MLB ace pitchers accuses league of tampering with equipment, possibly to boost ratings
The MLB is claiming that the star player’s accusations are completely off-base.
Americans were once enamored with professional sports. We lived for NFL Sundays, NCAA Saturdays, and baseball’s Opening Day. We claimed to bleed the colors of our chosen team.
So what happened?
In recent years, professional sports from every corner of the nation have taken a massive financial hit. For some, like the NFL, it came after political protests and counter protests ran amok like a streaker at the 50 yard line. Colin Kaepernick’s anthem-kneeling, and the free speech argument that it spawned, was enough to send the fans back home – tired and annoyed that their escape from politics was now marred by the aggravating coalescence of sports, entertainment, and social justice.
Sports like baseball had another challenge to overcome: The in-depth, and frankly incredible evolution of the televised game. We know have pitch trackers, radar readings, 360 degree cameras, and superimposed strike zones with which to judge our hometown heroes.
And then there’s the cost: If you can’t afford to give up an arm and a leg to sit behind home plate, there would be no way for you to judge the game as accurately as you could from the comfort of your own home…where beers are still under $2 and you don’t have to wear sunscreen.
These massive sporting corporations have long been seeking ways to make the game more exciting, in order to attract new viewers or bring back those who have already abandoned the game.
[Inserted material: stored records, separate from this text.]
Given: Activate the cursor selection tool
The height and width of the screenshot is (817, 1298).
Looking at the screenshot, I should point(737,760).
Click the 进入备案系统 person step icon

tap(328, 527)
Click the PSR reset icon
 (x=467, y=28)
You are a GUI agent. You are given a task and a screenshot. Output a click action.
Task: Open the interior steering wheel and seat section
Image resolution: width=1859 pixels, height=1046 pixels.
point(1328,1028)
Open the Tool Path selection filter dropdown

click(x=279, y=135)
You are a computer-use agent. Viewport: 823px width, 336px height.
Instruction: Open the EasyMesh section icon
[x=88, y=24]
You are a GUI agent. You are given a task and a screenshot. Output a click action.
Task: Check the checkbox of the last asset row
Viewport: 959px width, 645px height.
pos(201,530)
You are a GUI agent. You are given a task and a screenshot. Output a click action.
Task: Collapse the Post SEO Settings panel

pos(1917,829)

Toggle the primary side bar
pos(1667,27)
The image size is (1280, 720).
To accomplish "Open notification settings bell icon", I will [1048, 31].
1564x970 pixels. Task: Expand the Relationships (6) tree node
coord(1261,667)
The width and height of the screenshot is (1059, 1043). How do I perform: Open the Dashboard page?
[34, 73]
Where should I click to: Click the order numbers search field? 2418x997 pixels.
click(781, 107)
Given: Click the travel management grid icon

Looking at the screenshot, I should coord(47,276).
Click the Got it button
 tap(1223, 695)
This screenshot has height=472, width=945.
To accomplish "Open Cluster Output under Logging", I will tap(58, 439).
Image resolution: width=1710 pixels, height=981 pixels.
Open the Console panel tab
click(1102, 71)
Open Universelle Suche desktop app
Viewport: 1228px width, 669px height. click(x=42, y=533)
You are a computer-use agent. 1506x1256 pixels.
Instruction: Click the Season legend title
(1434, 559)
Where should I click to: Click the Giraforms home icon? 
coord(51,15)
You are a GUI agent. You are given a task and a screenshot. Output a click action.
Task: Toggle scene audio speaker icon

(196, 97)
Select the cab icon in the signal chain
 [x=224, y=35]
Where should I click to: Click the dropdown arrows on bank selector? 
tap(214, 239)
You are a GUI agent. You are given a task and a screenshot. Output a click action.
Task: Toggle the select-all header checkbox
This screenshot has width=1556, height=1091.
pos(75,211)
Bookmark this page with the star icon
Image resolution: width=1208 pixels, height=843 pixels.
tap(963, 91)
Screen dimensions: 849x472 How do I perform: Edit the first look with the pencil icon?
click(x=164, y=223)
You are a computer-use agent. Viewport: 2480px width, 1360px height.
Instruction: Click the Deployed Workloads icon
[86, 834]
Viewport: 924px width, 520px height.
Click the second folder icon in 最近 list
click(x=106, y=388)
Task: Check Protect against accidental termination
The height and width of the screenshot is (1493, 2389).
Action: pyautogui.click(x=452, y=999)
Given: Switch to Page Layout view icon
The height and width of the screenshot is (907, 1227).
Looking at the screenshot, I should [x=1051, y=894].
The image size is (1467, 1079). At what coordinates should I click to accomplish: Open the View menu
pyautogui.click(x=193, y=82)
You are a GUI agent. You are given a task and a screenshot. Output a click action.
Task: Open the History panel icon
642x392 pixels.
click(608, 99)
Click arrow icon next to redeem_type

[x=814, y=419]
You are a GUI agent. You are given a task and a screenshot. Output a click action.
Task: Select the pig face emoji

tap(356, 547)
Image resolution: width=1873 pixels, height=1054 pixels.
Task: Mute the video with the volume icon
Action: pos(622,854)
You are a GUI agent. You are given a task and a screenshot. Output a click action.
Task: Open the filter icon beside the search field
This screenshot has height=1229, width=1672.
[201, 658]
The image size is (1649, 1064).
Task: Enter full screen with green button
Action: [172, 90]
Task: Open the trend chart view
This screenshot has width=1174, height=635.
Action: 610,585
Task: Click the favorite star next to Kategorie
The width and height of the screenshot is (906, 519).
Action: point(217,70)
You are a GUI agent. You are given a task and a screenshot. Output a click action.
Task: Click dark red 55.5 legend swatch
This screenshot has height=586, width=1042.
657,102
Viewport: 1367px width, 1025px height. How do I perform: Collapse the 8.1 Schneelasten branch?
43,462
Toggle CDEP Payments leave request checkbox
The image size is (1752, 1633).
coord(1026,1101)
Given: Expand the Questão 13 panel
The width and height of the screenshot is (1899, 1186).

Shortened innings, pitch timers, and other speed-of-play options have already been openly discussed, but one MLB pitcher is claiming that the league has already turned to more clandestine adjustments in a quest to put butts in the seats.
Astros pitcher and American League All-Star Justin Verlander is convinced that baseball’s ongoing surge of home runs is not only the result of a more aerodynamic baseball, but is the result of a baseball that has been intentionally juiced during manufacturing in order to produce more offense.
Verlander’s language was unmistakably strong, albeit a bit profane.
“It’s a f—-ing joke. Major League Baseball’s turning this game into a joke. They own Rawlings, and you’ve got Manfred up here saying it might be the way they center the pill. They own the f—-ing company. If any other $40 billion company bought out a $400 million company and the product changed dramatically, it’s not a guess as to what happened. We all know what happened. Manfred the first time he came in, what’d he say? He said we want more offense. All of a sudden he comes in, the balls are juiced? It’s not coincidence. We’re not idiots.”
Asked if he believed the balls were intentionally juiced by the league, Verlander said: “Yes. 100 percent. They’ve been using juiced balls in the Home Run Derby forever. They know how to do it. It’s not coincidence. I find it really hard to believe that Major League Baseball owns Rawlings and just coincidentally the balls become juiced.”
Verlander portends that Major League Baseball’s acquisition of Rawlings was a key component of the change.
The MLB can’t deny that the ball has changed over recent years, but insist that this has nothing to do with the recent uptick in sluggers sending them rocketing into the stands.